◆ SET PROBLEM
Copy the lines from the line with "Cancel the Scanner and Camera Wizard" up to and including the line with "Action: pyautogui.click(x=172, y=339)", putting "How can I do this" wherever "How do I perform" occurs and leaving everything else unchanged.

[Records of locating words and elements]
____

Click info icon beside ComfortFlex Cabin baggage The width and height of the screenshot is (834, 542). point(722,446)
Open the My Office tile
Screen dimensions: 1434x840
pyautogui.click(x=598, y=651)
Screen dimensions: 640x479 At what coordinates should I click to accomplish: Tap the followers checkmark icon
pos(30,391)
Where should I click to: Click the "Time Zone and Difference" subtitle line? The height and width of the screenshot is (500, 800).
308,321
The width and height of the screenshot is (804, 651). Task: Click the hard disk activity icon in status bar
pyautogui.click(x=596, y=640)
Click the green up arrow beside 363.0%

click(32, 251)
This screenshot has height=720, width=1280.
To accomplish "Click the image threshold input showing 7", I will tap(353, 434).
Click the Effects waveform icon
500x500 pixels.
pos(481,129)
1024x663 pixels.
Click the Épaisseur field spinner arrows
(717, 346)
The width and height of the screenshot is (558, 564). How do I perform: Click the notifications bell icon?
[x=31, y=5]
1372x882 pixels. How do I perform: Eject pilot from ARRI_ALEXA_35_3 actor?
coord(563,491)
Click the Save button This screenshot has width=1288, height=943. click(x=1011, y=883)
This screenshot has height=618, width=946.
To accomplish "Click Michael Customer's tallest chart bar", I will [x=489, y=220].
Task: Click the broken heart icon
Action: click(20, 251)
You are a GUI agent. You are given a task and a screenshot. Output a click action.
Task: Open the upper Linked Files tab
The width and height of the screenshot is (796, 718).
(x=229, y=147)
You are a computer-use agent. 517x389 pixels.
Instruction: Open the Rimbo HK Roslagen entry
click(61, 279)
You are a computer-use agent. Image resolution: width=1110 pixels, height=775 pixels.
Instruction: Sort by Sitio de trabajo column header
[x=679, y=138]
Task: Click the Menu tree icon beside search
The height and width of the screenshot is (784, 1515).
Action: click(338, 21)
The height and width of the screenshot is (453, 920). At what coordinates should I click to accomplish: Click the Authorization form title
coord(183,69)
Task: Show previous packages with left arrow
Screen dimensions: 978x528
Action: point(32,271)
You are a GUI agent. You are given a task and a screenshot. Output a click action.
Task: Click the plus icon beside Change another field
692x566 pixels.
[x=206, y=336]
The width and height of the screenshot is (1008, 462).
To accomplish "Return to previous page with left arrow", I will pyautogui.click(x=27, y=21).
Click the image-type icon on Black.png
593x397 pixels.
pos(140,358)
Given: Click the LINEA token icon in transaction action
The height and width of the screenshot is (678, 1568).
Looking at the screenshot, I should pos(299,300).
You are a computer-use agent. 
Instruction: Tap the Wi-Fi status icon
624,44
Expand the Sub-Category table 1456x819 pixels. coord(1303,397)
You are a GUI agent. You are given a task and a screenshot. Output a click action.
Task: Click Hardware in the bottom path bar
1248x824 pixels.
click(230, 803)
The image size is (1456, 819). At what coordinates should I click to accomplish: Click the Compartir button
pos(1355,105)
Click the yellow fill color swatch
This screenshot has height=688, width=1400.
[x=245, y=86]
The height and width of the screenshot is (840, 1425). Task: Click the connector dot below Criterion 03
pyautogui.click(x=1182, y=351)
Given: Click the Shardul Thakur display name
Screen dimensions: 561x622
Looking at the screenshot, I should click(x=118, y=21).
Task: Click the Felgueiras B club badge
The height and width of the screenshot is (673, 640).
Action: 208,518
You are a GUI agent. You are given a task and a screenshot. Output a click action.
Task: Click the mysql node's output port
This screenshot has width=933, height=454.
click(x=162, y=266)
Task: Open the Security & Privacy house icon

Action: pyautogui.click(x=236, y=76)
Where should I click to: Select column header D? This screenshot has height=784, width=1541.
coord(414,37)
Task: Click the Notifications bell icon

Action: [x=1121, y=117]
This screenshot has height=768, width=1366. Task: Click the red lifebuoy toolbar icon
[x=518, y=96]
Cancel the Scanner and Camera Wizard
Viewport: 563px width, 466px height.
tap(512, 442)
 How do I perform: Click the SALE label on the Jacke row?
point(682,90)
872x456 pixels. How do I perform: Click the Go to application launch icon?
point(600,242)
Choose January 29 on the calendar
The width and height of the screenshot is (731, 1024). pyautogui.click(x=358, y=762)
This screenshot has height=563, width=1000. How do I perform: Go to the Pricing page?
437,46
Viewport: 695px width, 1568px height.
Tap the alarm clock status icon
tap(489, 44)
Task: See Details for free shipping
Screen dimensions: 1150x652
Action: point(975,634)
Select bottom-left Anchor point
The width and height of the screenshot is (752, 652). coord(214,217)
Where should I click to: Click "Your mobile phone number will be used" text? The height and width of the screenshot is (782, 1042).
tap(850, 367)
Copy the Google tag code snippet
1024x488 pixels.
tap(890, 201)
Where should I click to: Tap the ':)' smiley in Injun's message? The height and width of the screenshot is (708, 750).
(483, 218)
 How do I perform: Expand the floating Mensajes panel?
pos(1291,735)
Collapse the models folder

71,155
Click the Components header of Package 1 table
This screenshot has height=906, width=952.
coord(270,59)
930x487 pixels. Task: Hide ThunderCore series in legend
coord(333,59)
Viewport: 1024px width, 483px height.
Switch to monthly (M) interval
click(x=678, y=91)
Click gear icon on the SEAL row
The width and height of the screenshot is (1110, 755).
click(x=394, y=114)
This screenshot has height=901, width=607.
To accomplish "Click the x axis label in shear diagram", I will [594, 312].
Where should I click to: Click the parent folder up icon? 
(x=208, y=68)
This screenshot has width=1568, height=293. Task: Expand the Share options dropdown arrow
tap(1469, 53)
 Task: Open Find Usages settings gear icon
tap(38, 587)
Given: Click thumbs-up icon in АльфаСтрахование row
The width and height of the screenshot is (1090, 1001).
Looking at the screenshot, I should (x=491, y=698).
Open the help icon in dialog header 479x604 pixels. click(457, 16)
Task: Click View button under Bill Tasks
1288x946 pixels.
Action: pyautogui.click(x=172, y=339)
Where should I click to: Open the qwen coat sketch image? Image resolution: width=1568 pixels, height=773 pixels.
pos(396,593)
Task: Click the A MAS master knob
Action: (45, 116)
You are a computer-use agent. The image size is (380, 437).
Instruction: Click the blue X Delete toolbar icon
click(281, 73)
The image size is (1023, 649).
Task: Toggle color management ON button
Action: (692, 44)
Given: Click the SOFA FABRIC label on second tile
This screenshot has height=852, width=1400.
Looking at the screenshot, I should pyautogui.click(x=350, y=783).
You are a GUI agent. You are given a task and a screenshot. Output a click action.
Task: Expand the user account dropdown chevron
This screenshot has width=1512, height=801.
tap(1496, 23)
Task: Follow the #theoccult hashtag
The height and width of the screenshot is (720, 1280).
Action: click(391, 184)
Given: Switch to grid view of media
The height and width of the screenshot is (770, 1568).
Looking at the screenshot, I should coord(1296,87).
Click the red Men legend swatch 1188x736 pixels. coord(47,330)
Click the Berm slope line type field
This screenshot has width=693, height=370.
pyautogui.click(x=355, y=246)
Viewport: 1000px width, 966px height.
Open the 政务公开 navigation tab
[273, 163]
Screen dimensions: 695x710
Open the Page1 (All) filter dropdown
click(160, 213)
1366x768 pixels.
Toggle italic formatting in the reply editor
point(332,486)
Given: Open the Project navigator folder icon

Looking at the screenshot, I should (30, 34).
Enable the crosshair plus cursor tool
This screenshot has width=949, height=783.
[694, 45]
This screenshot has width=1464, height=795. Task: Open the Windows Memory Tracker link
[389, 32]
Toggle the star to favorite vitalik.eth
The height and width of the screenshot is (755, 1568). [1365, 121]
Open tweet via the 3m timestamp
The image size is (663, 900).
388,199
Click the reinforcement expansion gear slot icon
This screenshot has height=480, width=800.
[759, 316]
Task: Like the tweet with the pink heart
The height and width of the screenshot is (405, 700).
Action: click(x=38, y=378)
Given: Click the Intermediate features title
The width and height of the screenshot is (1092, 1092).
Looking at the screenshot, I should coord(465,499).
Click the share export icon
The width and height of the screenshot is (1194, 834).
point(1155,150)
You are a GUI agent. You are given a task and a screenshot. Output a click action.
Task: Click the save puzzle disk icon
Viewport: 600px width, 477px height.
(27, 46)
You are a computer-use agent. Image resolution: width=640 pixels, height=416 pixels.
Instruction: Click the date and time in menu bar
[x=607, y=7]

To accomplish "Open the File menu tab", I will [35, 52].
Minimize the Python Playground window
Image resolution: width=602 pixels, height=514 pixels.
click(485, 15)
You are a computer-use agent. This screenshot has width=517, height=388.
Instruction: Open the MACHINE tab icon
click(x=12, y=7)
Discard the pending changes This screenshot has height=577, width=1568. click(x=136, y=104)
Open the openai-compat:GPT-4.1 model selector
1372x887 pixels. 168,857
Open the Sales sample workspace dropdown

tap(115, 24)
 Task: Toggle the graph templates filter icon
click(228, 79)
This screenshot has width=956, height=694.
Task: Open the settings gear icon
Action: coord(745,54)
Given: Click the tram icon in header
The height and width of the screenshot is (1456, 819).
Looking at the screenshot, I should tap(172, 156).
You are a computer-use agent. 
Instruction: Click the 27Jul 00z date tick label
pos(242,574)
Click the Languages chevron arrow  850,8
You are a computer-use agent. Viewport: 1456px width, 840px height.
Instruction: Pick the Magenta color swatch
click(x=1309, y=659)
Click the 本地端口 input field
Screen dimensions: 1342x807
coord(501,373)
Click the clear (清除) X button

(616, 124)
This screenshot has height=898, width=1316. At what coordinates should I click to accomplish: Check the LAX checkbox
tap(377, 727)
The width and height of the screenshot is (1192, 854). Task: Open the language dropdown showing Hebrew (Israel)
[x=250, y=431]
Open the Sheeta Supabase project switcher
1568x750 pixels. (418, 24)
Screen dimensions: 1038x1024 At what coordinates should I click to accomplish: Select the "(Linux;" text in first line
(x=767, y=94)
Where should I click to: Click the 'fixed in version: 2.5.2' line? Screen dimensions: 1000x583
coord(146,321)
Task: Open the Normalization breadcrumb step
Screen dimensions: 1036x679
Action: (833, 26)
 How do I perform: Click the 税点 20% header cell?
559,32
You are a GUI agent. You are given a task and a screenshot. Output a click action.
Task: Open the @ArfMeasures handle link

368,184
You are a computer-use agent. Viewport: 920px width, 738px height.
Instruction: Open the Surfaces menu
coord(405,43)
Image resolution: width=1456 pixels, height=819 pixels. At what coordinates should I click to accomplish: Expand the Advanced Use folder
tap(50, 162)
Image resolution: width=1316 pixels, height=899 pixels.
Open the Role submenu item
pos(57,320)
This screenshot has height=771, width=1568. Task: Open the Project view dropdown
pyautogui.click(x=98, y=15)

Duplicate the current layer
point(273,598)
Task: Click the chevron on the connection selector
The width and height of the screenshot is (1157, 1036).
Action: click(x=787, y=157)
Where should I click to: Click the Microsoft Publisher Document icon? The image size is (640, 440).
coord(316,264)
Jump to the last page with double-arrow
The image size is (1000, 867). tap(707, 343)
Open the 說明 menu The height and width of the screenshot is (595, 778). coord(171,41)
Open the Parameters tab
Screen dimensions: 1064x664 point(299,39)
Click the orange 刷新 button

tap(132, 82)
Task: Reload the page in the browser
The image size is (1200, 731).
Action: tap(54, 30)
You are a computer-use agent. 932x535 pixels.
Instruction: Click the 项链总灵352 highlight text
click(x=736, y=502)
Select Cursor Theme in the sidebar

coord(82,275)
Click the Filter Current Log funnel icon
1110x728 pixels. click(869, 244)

____

◆ TASK RESULT
Cancel the Scanner and Camera Wizard
Viewport: 563px width, 466px height.
tap(512, 442)
 How can I do this: Click the SALE label on the Jacke row?
point(682,90)
872x456 pixels. How can I do this: Click the Go to application launch icon?
point(600,242)
Choose January 29 on the calendar
The width and height of the screenshot is (731, 1024). pyautogui.click(x=358, y=762)
This screenshot has height=563, width=1000. How can I do this: Go to the Pricing page?
437,46
Viewport: 695px width, 1568px height.
Tap the alarm clock status icon
tap(489, 44)
Task: See Details for free shipping
Screen dimensions: 1150x652
Action: point(975,634)
Select bottom-left Anchor point
The width and height of the screenshot is (752, 652). coord(214,217)
Where should I click to: Click "Your mobile phone number will be used" text? The height and width of the screenshot is (782, 1042).
tap(850, 367)
Copy the Google tag code snippet
1024x488 pixels.
tap(890, 201)
Where should I click to: Tap the ':)' smiley in Injun's message? The height and width of the screenshot is (708, 750).
(483, 218)
 How can I do this: Expand the floating Mensajes panel?
pos(1291,735)
Collapse the models folder

71,155
Click the Components header of Package 1 table
This screenshot has height=906, width=952.
coord(270,59)
930x487 pixels. Task: Hide ThunderCore series in legend
coord(333,59)
Viewport: 1024px width, 483px height.
Switch to monthly (M) interval
click(x=678, y=91)
Click gear icon on the SEAL row
The width and height of the screenshot is (1110, 755).
click(x=394, y=114)
This screenshot has height=901, width=607.
To accomplish "Click the x axis label in shear diagram", I will [594, 312].
Where should I click to: Click the parent folder up icon? 
(x=208, y=68)
This screenshot has width=1568, height=293. Task: Expand the Share options dropdown arrow
tap(1469, 53)
 Task: Open Find Usages settings gear icon
tap(38, 587)
Given: Click thumbs-up icon in АльфаСтрахование row
The width and height of the screenshot is (1090, 1001).
Looking at the screenshot, I should (x=491, y=698).
Open the help icon in dialog header 479x604 pixels. click(457, 16)
Task: Click View button under Bill Tasks
1288x946 pixels.
Action: pyautogui.click(x=172, y=339)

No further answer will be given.